SHORT PROBLEM A: Rewrite the entries below as a JSON list of strings, one string per line and no blank lines, starting at their first line and ending with the line that contains "coord(748,560)".

While enjoying my new 6D and feeling like I'm owning the world with it someone went and posted a whole thing about how inferior it and it's replacement are. My initial reaction was "NONSENSE", but found myself frantically researching Fuji mirrorless cameras and lenses.
Could the 6D hysteria be a diabolical plot to encourage GAS. It got so bad that I was almost about to buy that Fuji camera and their 10-24 and 35mm lenses, got a hold of myself and immediately cleared out my Wish List on DP Review (except, of course, for the 70-300L that'll serve well when visiting the Marine Corps Silent Drill team, my son's upcoming graduation and the like).
The pending doom of my GAS crisis was the upcoming trip to Italy figuring that a mirrorless system would be ideal. If I order quickly enough I'll have time on the plane to learn how the camera works.
But, alas, GAS would thereby take time away from the family. There'll be a fine balancing act on this trip between trying to get a handful of pics suitable for a magazine cover and spending time with my family. My wife's declaration of "Maybe leave the tripod at home?" was a clue.

TASK DATA:
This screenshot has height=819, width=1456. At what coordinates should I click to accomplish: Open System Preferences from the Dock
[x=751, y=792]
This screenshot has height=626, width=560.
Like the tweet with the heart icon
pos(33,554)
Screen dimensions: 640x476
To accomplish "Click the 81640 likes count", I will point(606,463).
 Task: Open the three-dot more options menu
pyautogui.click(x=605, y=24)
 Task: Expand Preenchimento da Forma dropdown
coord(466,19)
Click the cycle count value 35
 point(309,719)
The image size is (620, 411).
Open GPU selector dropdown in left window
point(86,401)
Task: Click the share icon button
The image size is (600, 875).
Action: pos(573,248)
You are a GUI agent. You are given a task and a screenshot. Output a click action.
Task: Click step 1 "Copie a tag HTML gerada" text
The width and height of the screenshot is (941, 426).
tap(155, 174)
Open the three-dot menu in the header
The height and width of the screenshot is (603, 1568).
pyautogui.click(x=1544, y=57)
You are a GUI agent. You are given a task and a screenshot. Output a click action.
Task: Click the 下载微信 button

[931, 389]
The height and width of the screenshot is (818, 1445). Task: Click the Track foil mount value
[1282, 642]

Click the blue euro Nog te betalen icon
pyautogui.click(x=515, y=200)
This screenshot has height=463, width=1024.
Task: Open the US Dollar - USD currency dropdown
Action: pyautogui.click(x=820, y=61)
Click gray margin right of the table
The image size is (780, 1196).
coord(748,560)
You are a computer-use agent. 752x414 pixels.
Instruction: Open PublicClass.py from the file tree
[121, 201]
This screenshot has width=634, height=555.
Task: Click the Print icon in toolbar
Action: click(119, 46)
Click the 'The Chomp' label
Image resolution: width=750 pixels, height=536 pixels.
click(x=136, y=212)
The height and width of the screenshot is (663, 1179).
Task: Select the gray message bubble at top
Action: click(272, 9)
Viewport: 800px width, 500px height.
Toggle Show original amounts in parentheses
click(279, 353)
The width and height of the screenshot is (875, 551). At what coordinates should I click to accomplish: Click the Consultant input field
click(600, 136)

SHORT PROBLEM B: Extend the forum post about camera gear temptation before the Italy trip, picking up after its final sentence.

WRITTEN ANSWER A:
[
  "This screenshot has height=819, width=1456. At what coordinates should I click to accomplish: Open System Preferences from the Dock",
  "[x=751, y=792]",
  "This screenshot has height=626, width=560.",
  "Like the tweet with the heart icon",
  "pos(33,554)",
  "Screen dimensions: 640x476",
  "To accomplish \"Click the 81640 likes count\", I will point(606,463).",
  " Task: Open the three-dot more options menu",
  "pyautogui.click(x=605, y=24)",
  " Task: Expand Preenchimento da Forma dropdown",
  "coord(466,19)",
  "Click the cycle count value 35",
  " point(309,719)",
  "The image size is (620, 411).",
  "Open GPU selector dropdown in left window",
  "point(86,401)",
  "Task: Click the share icon button",
  "The image size is (600, 875).",
  "Action: pos(573,248)",
  "You are a GUI agent. You are given a task and a screenshot. Output a click action.",
  "Task: Click step 1 \"Copie a tag HTML gerada\" text",
  "The width and height of the screenshot is (941, 426).",
  "tap(155, 174)",
  "Open the three-dot menu in the header",
  "The height and width of the screenshot is (603, 1568).",
  "pyautogui.click(x=1544, y=57)",
  "You are a GUI agent. You are given a task and a screenshot. Output a click action.",
  "Task: Click the 下载微信 button",
  "[931, 389]",
  "The height and width of the screenshot is (818, 1445). Task: Click the Track foil mount value",
  "[1282, 642]",
  "Click the blue euro Nog te betalen icon",
  "pyautogui.click(x=515, y=200)",
  "This screenshot has height=463, width=1024.",
  "Task: Open the US Dollar - USD currency dropdown",
  "Action: pyautogui.click(x=820, y=61)",
  "Click gray margin right of the table",
  "The image size is (780, 1196).",
  "coord(748,560)"
]

WRITTEN ANSWER B:
Cinque Terre, Florence and Lake Como await (actually starting on this ****** Thursday, by the way) and they shall be captured in all their glory with my beloved 6D and 40mm pancake lens only. Not ideal, but with minimal criticism from my wife and kids and I've completely avoided my wife beating the **** out of me for spending money that probably doesn't need to be spent no matter how you cut it.
GAS be damned!!!!!!!!!!!!! (although I did buy a separate CPL for my 40mm lens vs. a step-up ring, but no one needs to know of this). Resistance need not be futile.


----------



## Khalai (Jul 25, 2017)

Cory said:


> They say in politics to believe none of what you hear and half of what you see. I wonder if that's also true with photography forums.
> While enjoying my new 6D and feeling like I'm owning the world with it someone went and posted a whole thing about how inferior it and it's replacement are. My initial reaction was "NONSENSE", but found myself frantically researching Fuji mirrorless cameras and lenses.
> Could the 6D hysteria be a diabolical plot to encourage GAS. It got so bad that I was almost about to buy that Fuji camera and their 10-24 and 35mm lenses, got a hold of myself and immediately cleared out my Wish List on DP Review (except, of course, for the 70-300L that'll serve well when visiting the Marine Corps Silent Drill team, my son's upcoming graduation and the like).
> The pending doom of my GAS crisis was the upcoming trip to Italy figuring that a mirrorless system would be ideal. If I order quickly enough I'll have time on the plane to learn how the camera works.
> ...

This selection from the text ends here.